**取り組む課題:**
1 > 腹水に関する文章の「腹水の一般的な治療法は?」から「管内に引き戻すことができる。」までを、一字も変えずにすべて書き出してください。
2 > 腹水に関する文章によると、健常者の体内でアルブミンはどこで合成されるか。
3 > 腹水に関する文章の最後の文に続けて、その先を書き継ぐ。

**文書の抜粋:**

========================

急な体重増加、お腹が膨れる、尿の量が極端に少なくなるなどの所見がある。

また、病院ではCTスキャンやエコーなどを使用して腹水の貯留を確認することができます。

 

 

腹水の一般的な治療法は?

 

・利尿剤
利尿剤は体内の水分を強制的に排出させる作用があります。それにより腹水を減らす事を促します。

 

・アルブミンの点滴
外部からアルブミンを体内に入れる方法です。健常者ではアルブミンは肝臓で合成されるタンパク質となりますが、肝硬変などが起こると、肝臓でのアルブミン合成能力が低下し、低アルブミン血症など起こす事があります。その結果、血漿の膠質浸透圧が低下し血管内に水分を引き込むことが出来なくなります。アルブミンの点滴により、一時的ではあるが膠質浸透圧を上昇させ、腹水を血管内に引き戻すことができる。

========================

保存されたデータ記録:
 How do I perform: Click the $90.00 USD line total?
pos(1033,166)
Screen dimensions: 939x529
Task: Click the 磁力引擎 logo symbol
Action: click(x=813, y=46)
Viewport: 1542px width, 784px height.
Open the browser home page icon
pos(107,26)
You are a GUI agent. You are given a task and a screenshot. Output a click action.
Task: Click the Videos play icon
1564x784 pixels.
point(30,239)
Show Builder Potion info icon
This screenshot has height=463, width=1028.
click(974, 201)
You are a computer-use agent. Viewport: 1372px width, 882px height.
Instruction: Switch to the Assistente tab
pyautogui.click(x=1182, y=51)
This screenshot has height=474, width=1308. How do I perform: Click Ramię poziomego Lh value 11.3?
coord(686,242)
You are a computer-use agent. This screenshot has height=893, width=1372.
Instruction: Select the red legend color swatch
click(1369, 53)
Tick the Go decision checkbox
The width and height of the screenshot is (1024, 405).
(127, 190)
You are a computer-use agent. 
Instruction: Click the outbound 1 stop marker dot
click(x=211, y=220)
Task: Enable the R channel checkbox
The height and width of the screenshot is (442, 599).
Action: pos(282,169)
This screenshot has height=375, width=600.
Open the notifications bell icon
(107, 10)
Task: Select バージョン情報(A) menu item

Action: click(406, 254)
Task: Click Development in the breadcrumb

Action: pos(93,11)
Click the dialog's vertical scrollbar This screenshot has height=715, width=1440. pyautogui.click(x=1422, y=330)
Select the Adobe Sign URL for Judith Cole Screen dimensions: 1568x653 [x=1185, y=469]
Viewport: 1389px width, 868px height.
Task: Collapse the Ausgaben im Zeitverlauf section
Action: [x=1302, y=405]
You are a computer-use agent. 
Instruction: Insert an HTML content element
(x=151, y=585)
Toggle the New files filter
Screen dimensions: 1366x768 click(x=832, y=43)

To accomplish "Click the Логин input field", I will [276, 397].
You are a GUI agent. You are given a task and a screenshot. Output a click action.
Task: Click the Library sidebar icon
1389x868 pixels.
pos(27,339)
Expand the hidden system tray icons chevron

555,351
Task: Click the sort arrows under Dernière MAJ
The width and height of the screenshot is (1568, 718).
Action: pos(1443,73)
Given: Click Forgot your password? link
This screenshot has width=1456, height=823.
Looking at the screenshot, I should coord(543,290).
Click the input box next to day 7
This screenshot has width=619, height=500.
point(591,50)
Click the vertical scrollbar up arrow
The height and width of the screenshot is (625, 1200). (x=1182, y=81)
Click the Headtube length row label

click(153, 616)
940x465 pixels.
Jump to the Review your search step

========================

**あなたの解答:**
1 >
腹水の一般的な治療法は?

 

・利尿剤
利尿剤は体内の水分を強制的に排出させる作用があります。それにより腹水を減らす事を促します。

 

・アルブミンの点滴
外部からアルブミンを体内に入れる方法です。健常者ではアルブミンは肝臓で合成されるタンパク質となりますが、肝硬変などが起こると、肝臓でのアルブミン合成能力が低下し、低アルブミン血症など起こす事があります。その結果、血漿の膠質浸透圧が低下し血管内に水分を引き込むことが出来なくなります。アルブミンの点滴により、一時的ではあるが膠質浸透圧を上昇させ、腹水を血管内に引き戻すことができる。

2 > 肝臓で合成される。

3 >
・腹腔穿刺
腹腔内へ注射または管を入れ、腹水を直接腹腔から抜く方法です。腹水を減らす意味では即効性もあり効果もありますが、腹水を起こす原因が取り除かれない限り腹水は再び溜まってきます。腹水の中には血漿タンパク質であるアルブミンなどが多く含まれるため、腹腔穿刺を回数多く行うと体内の血漿タンパク質の減少を招いてしまい、腹水を酷くなってしまいます。またCARTと言って、抜いた腹水を濃縮して再び腹腔や静脈に戻すこともある治療法もあるようです。

 

 

腹水の東洋医学的な考えは?

 

腹水を東洋医学的に考えると、全てではありませんが水毒(水滞)であると位置づけられています。水滞は読みどおり、体内の水(津液)の流れが滞っている状態を言います。東洋医学的な考えで気血津液弁証がありますが、気・血・水のバランスがどれか一つでも崩れてしまうと、体調の悪化につながると考えられています。その為、互いにバランスが取れるようにしていくことが東洋医学の一つの考えとなっています。

 

 

東洋医学を取り入れるメリットは?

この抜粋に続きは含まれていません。